Bem, se isto ocorre no nível físico, será que no nível espiritual e religioso não existem também tais placebos? Penso que sim. São “remédios” espirituais, que não são remédios.
No nível da medicina, às vezes, se pode legitimar eticamente o uso de placebos em experiências, e no caso em que o médico sabe que não seriam necessários remédios para uma determinada cura, mas a pessoa, por motivos psíquicos, julga necessária esta ingestão. Nos demais casos é repreensível enganar ou iludir pessoas.

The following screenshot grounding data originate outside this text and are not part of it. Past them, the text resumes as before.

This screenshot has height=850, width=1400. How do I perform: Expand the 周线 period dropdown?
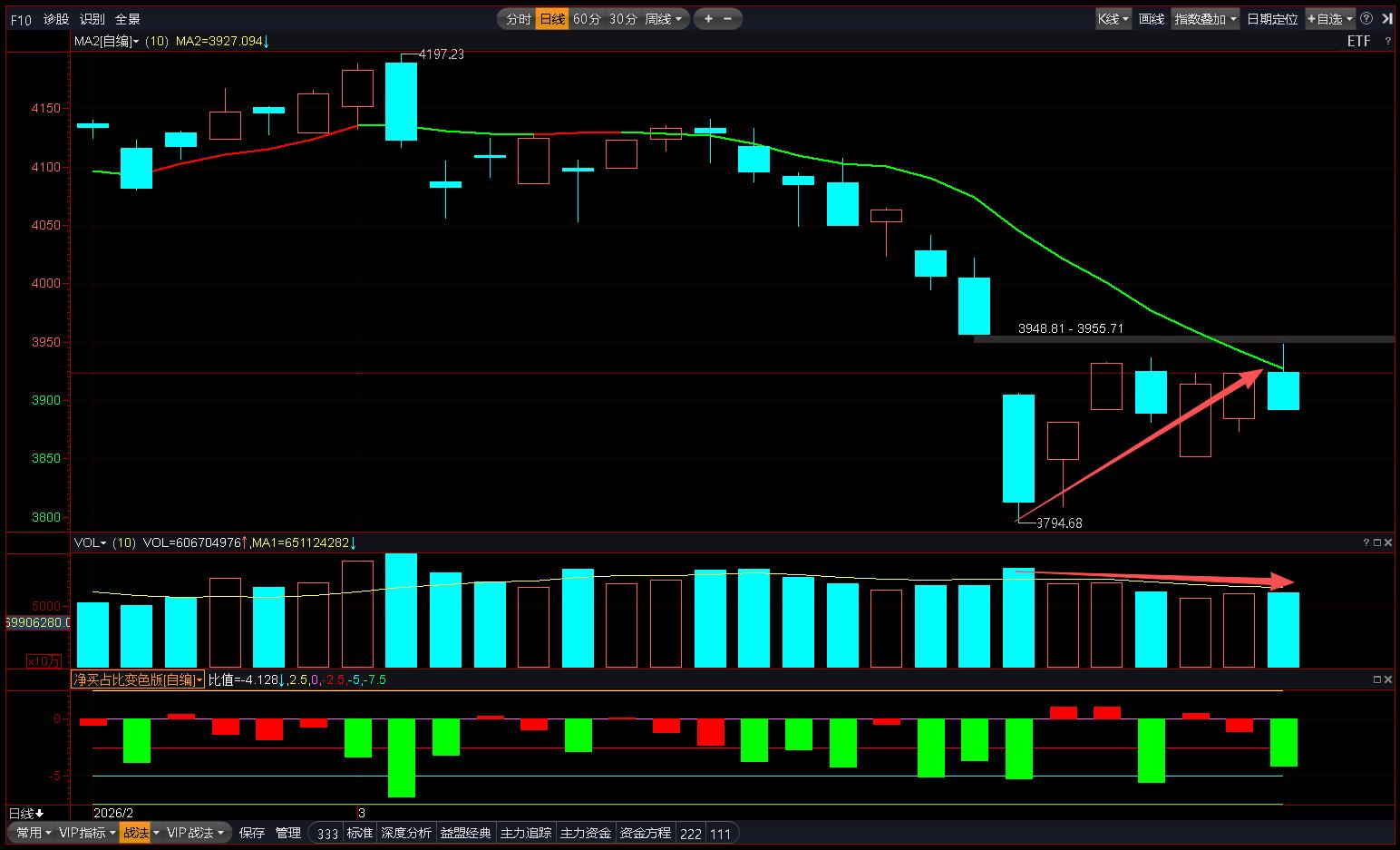(x=665, y=19)
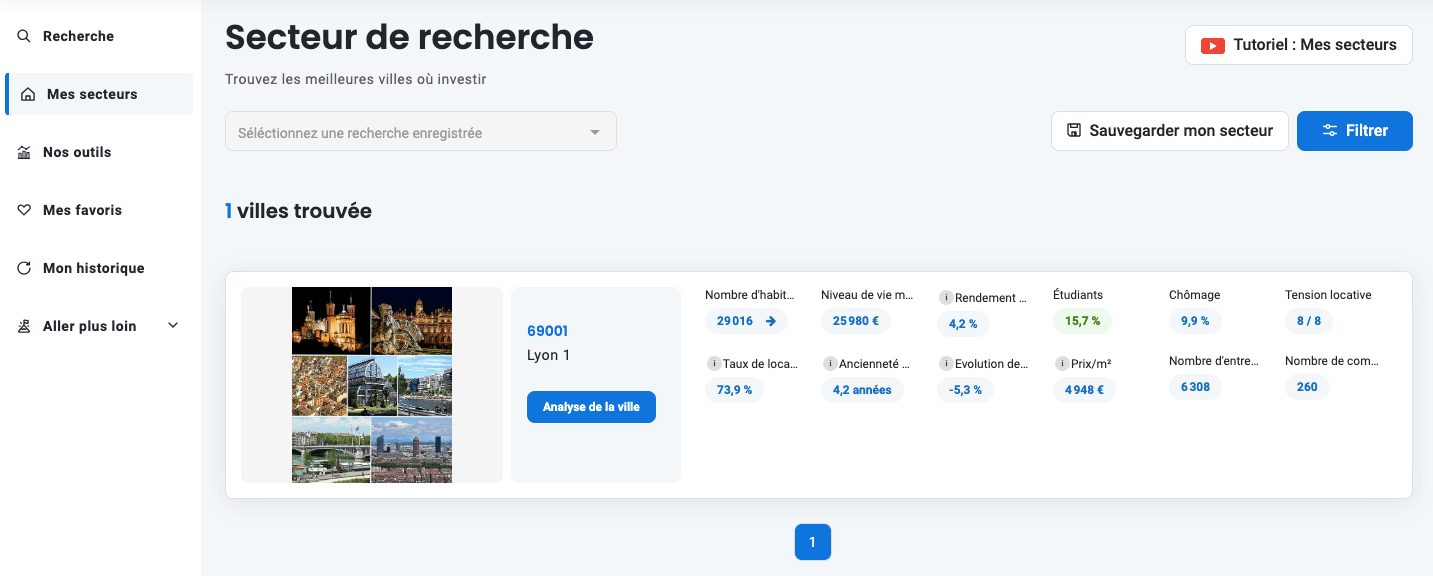Expand the Aller plus loin submenu chevron
Viewport: 1433px width, 576px height.
(x=173, y=326)
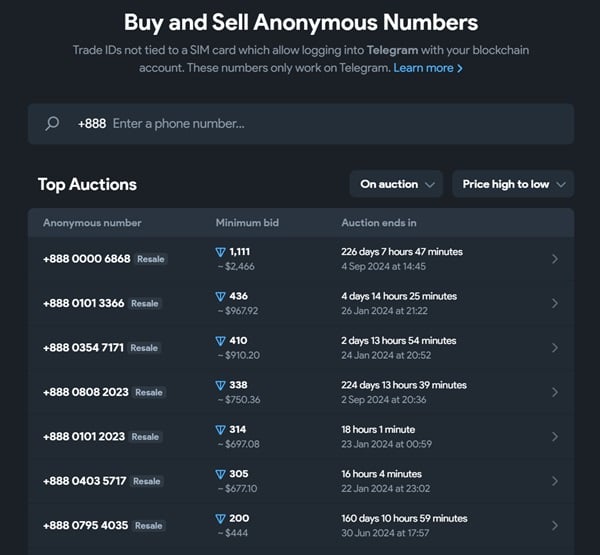Viewport: 600px width, 555px height.
Task: Click TON icon beside 314 bid
Action: pos(221,430)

No caso espiritual e religioso, existiria alguma situação em que seria permitido enganar a alguém, ou oferecer-lhe um “ópio” religioso? Marx generalizou quando criticou as religiões como sendo o ópio do povo. Isto é, uma droga que tira a consciência e a racionalidade, afastando as pessoas da compreensão do real, alienando-as. Sob diversos aspectos Marx tinha razão, pois diariamente verifica-se que, de muitas formas, charlatães, que se autodesignam profetas e apóstolos, servem às multidões ingênuas e ignorantes o “placebo” dos milagres enganosos com uma “fé” que não passa de ópio e enganação.

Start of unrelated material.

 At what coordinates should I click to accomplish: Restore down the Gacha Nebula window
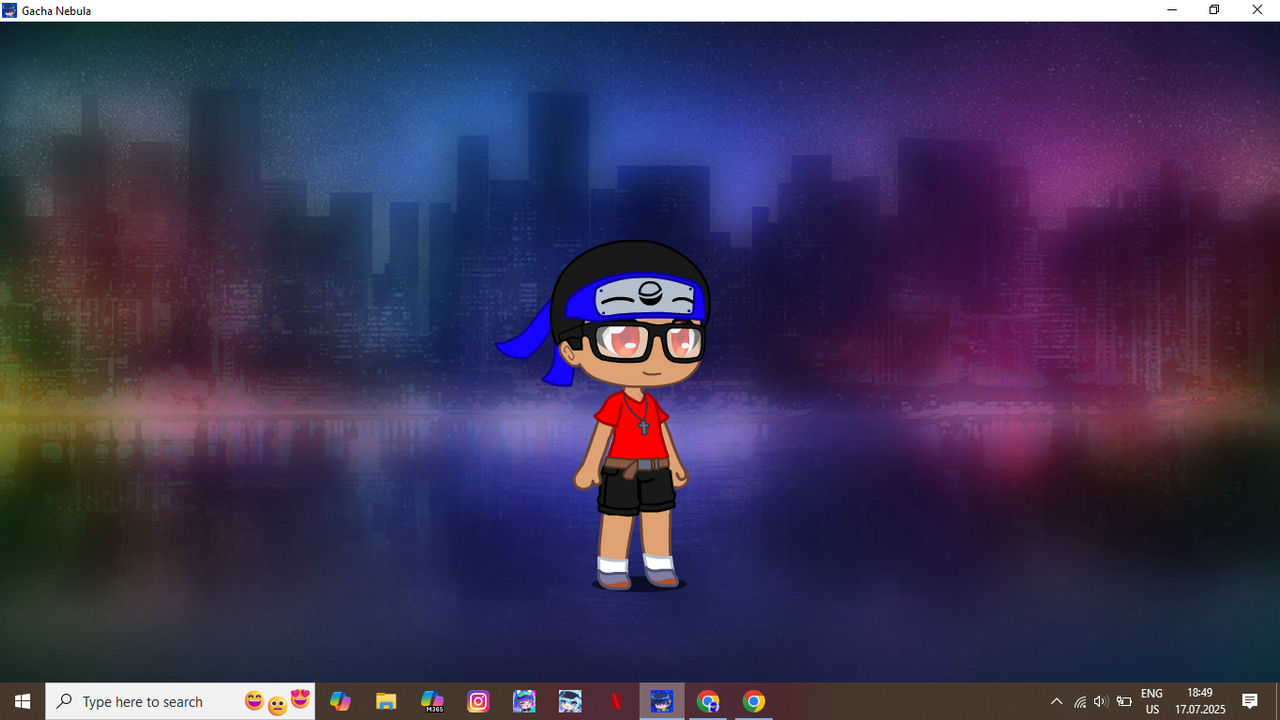[1214, 10]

Ao lado das tantas mentiras e enganações políticas, o povo brasileiro, atualmente, ainda se deixa enganar por tantas prédicas e programas de televisão, cujos “pastores” midiáticos se consideram superiores ao próprio Deus, exigindo Dele que, constantemente, mude as leis de sua criação, realizando “milagres”. Por que será que o Governo permite concessões de TV e mídia para gente que ilude o povo? Se estes tais “pastores milagreiros”, aproveitassem suas arengas religiosas para ensinar saúde ao povo, exigindo dos governos melhor atendimento médico, melhores hospitais, vá lá. Mas o Governo permitir que os cidadãos sejam ludibriados por charlatães, que prometem curas milagrosas para quem cheira, ou se enxuga com um pano cheio de suor de um “falso profeta”, é lamentável. Ainda mais, arrecadando dinheiro para seu prestígio e proveito, sem pagar impostos. Se os governantes supersticiosos acreditam no poder destes milagreiros, por que não os contratam para atenderem no SUS?

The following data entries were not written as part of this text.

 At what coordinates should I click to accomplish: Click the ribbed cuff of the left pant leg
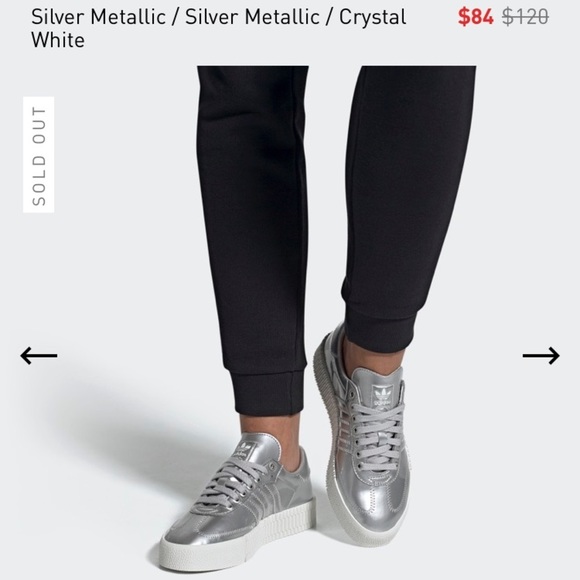pyautogui.click(x=268, y=392)
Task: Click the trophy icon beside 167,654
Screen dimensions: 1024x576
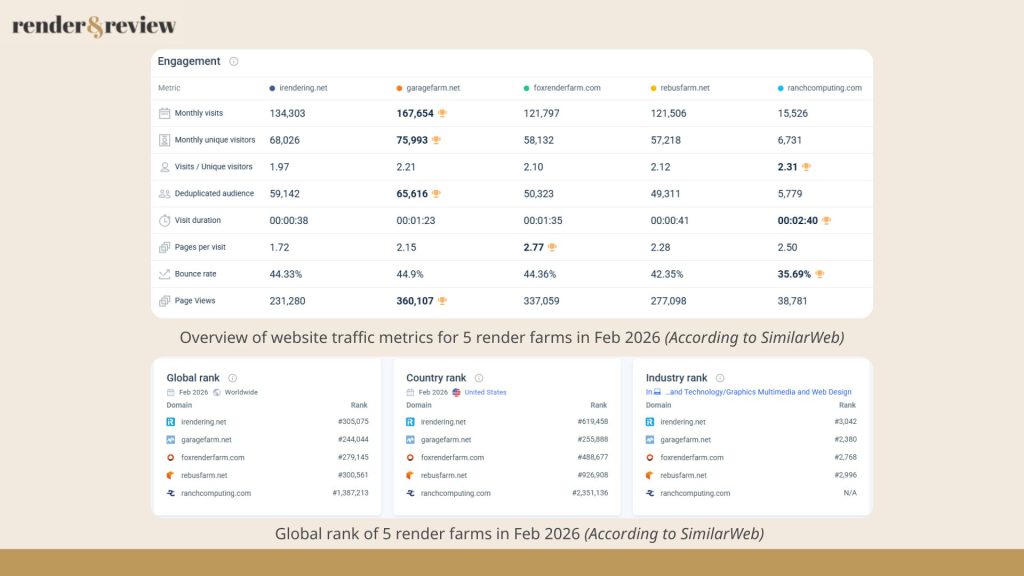Action: pos(443,114)
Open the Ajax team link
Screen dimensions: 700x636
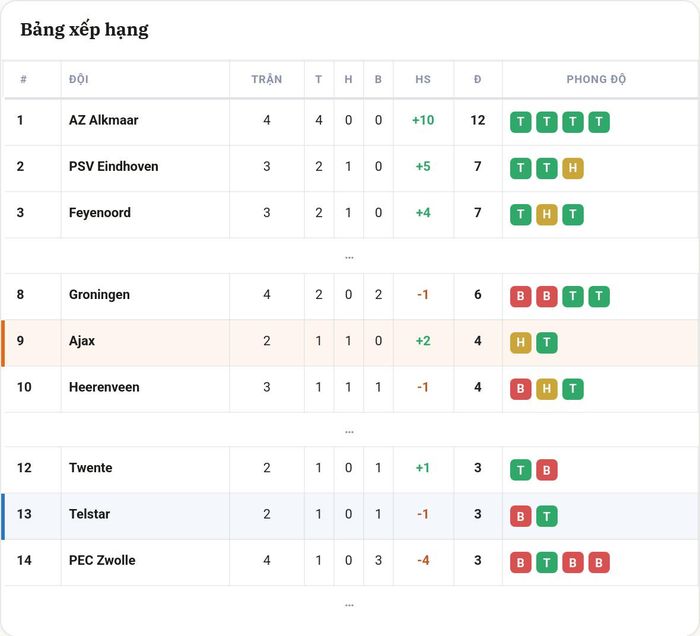click(82, 341)
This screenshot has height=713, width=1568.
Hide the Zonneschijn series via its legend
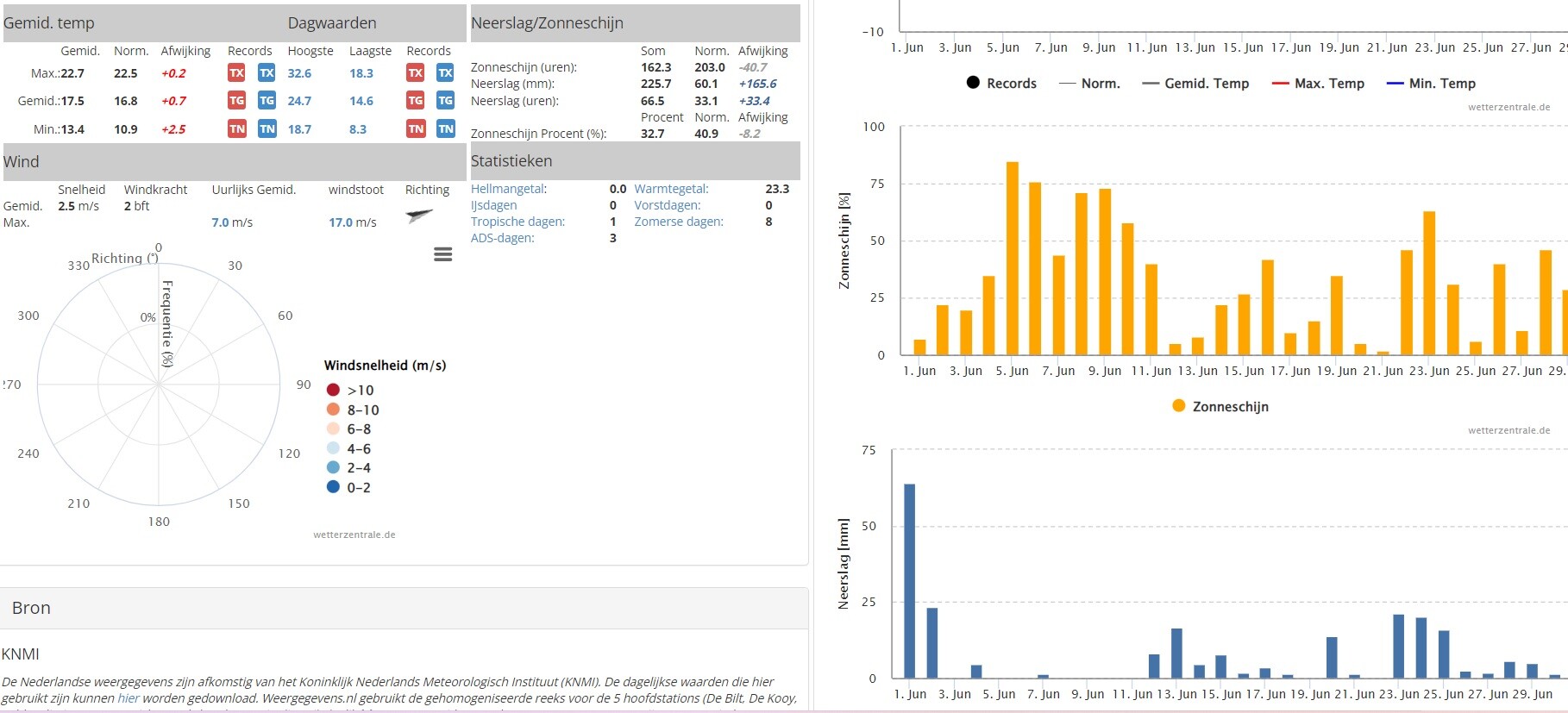tap(1220, 407)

Mas, além destas enganações na média, existem outros “placebos espirituais” supersticiosos. Em São Paulo se faz propaganda pelas chamadas “pílulas de Frei Galvão”. Nada contra a santidade de Frei Galvão! Mas, incentivar pessoas para que engulam um pedacinho de papel com uma rápida oração, para que o Santo os cure milagrosamente de suas doenças e angústias existenciais, é humilhante, e não cabe no horizonte de qualquer espiritualidade ou ética mesmo que estas “pílulas” sejam gratuitas. Isto é lamentável no âmbito de uma fé, que quer dialogar com a razão, e de fato dialoga.
Entre muitos outros “placebos espirituais”, que não passam de droga inebriante, não poderia deixar de mencionar as promessas de “religiosos”, que se dispõem a viajar para Jerusalém(com viagem paga com o dízimo dos fiéis!), levando bilhetes, onde os seus fiéis escreveram seus pecados, prometendo queimá-los na “cidade Santa”, garantindo que Deus então perdoará estes pecados.
Outro exemplo de “placebo”, proposto diariamente em programas televisivos, é o incentivo de “pastores midiáticos”, para que os assistentes, geralmente ao final do programa, coloquem um copo de água, encima ou ao lado da TV, para que seja abençoado, e a água se torne mediação da graça de Deus para a família. Claro, esta água até pode ser boa para quem tem sede!
E assim se multiplicam propostas aberrantes para uma sã espiritualidade. Diante disto, proponho: liberdade religiosa sim, fé num Ser Superior sim, louvor ao Supremo Criador sim, mas iludir os fiéis, não. Propor “placebos espirituais” é charlatanismo perante a ética, a lei, a sã razão e o Deus da fé.
Inácio Strieder é professor de filosofia. Recife- PE.